Painted in 1934, 'La Magie Noire' is the first and finest of ten mysterious variations, most of which were given different names, and has been part of 20 exhibitions. The series features the artist's wife, Georgette Berger, who resembles a marble statue and on whose right shoulder perches a white dove. One-third of the background shows a semi-wood-panelled interior wall.

It blurs the border between the inner and the outer, and the visible and the hidden, transforming black magic into art. It recalls the Belgian artist's words: "Everything we see hides another thing, we always want to see what is hidden by what we see. There is an interest in that which is hidden and which the visible does not show us."

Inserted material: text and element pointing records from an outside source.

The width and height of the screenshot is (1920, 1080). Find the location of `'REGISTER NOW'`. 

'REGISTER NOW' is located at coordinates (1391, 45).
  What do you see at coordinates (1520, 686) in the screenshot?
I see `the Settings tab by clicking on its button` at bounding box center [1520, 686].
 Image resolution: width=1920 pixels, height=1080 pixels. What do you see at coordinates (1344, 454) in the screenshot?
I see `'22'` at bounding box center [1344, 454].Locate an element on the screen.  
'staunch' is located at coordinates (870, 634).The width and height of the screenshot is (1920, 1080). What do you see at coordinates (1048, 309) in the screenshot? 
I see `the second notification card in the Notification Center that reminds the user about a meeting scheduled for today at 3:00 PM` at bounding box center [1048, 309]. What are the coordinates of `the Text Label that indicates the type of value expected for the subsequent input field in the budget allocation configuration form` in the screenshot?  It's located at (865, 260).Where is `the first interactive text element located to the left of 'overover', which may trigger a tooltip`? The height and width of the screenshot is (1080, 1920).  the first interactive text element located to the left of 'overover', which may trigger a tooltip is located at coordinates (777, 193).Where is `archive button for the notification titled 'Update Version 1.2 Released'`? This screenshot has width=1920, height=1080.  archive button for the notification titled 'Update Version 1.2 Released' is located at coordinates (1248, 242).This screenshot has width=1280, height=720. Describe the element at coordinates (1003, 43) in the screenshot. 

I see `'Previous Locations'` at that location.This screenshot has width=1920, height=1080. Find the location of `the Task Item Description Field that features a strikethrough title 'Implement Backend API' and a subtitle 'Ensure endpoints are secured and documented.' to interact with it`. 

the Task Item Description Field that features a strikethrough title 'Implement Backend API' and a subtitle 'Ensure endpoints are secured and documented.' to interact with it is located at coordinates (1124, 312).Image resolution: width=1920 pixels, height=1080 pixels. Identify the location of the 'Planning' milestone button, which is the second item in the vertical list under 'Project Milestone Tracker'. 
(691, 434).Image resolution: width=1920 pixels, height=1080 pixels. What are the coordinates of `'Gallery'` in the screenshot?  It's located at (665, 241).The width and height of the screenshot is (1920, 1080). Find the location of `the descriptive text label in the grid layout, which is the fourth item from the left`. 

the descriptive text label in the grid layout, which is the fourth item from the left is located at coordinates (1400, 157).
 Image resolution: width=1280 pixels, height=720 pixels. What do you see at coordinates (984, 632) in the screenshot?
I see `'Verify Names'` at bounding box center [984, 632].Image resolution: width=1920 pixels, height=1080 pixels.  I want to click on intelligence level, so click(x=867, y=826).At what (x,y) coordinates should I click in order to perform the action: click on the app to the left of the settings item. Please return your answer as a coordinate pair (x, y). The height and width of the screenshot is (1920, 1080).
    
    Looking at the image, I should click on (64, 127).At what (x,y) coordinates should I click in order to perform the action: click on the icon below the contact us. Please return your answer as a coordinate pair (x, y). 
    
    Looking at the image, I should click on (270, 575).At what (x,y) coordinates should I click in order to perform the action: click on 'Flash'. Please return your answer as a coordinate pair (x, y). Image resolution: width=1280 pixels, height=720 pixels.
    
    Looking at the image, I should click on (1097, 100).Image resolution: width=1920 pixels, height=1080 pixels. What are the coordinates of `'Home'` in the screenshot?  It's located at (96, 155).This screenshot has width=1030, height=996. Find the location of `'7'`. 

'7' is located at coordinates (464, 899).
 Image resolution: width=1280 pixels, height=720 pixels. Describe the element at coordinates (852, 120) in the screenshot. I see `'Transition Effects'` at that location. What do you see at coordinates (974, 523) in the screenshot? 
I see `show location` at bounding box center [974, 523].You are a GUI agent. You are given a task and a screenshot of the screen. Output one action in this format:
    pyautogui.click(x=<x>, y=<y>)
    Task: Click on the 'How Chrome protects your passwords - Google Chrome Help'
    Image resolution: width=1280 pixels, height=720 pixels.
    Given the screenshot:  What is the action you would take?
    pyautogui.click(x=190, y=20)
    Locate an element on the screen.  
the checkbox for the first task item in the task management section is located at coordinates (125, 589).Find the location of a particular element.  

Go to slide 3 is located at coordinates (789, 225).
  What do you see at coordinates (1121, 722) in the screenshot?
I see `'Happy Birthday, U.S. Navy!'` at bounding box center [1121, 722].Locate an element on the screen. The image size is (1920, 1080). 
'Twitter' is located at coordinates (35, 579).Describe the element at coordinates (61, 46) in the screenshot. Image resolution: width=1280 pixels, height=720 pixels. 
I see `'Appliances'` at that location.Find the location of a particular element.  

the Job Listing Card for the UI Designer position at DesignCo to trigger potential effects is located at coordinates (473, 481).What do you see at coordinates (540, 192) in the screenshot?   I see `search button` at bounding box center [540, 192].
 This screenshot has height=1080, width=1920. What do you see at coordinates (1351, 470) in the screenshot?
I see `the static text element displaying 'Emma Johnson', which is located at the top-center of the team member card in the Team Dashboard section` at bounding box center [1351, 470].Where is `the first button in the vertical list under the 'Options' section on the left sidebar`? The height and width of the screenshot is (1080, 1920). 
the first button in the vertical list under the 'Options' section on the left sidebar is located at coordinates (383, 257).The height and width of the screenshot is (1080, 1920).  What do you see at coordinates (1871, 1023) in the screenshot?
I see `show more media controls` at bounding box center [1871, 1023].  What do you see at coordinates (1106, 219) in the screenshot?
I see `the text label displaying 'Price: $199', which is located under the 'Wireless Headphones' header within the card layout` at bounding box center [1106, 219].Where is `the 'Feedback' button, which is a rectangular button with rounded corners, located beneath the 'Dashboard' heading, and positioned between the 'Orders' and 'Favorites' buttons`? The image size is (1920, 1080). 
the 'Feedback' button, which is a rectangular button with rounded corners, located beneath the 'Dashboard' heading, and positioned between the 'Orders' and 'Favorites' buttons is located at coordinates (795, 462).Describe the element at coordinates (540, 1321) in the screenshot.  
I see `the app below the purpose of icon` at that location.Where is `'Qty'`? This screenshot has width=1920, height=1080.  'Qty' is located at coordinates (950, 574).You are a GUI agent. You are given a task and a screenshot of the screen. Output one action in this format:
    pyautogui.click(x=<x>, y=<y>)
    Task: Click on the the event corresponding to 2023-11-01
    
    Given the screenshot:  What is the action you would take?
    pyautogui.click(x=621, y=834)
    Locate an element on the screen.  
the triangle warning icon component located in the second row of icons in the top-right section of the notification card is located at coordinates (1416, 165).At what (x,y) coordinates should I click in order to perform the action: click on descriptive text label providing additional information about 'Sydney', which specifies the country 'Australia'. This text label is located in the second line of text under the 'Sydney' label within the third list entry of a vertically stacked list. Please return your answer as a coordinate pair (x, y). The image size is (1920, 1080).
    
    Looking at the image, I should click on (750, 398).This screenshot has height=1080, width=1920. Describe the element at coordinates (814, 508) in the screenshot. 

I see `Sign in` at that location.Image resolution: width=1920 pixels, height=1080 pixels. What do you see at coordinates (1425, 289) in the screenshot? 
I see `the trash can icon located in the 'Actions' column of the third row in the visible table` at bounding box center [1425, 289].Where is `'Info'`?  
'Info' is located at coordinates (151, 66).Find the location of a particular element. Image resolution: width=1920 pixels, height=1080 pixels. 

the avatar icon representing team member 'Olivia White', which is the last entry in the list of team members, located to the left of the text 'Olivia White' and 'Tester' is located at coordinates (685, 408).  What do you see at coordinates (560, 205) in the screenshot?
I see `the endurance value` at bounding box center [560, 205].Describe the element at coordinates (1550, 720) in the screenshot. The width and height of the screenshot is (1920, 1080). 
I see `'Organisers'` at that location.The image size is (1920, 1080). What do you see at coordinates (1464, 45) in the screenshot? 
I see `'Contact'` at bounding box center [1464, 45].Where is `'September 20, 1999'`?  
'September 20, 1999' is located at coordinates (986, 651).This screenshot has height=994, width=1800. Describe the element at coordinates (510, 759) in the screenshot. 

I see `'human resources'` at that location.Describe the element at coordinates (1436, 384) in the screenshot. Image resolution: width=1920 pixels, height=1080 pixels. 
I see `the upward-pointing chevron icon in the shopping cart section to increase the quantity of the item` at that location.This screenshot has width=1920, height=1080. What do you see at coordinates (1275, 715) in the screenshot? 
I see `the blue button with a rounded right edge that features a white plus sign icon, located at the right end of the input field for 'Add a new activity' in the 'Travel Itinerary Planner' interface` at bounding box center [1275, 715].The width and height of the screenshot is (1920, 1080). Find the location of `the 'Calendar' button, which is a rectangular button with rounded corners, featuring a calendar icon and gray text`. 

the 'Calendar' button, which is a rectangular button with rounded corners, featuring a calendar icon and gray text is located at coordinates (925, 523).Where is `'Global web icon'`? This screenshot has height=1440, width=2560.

"Like all of Magritte’s work, it challenges perception and invites us to question what we believe to be real," according to Sotheby's. "Here, the essence of surrealism breathes – turning the ordinary into a riddle of the mind and the senses."

It has been hailed as the most iconic nude of the surrealist movement, as groundbreaking in its way as Manet's 'Olympia' was for Impressionism or Picasso's 'Les Demoiselles d'Avignon' was for Cubism.

'The superstar of surrealism'

The painting was bought the same year it was created by the family of the Second World War resistance heroine Suzanne Spaak, and it has remained in the same collection ever since.

Spaak was shot by the Gestapo in Paris for helping 163 Jewish children escape deportation and hiding them in her home. Her family were Magritte's benefactors while he struggled financially and failed to sell a single work for two years, due to the Great Depression that hit France in the 1930s. Surrealists were considered revolutionary troublemakers and no one was buying paintings from them, according to Sotheby's France's vice-president Thomas Bompard.

But the Spaak family were like royalty and pulled Magritte out of his financial woes, Bompard told the Guardian. Claude Spaak was a celebrated Belgian playwright who knew Magritte. He became a benefactor, commissioned portraits of his wife and children and arranged a monthly stipend for the artist.

Suzanne Spaak's sister Alice Lorge bought 'La Magie Noire' to mark the birth of her first child in 1934 – also marking Magritte's rebirth as an artist.

"It is the first time I have handled a major Magritte work that has been in the same family since it was painted. It is extraordinary, as is the history of the family," Bompard told the Guardian.

"This painting is the Taylor Swift of surrealism," Bompard said. "If you were to ask a group of schoolchildren to do a presentation on the surrealist movement, this painting alone would be enough to define it. I call it the superstar of surrealism."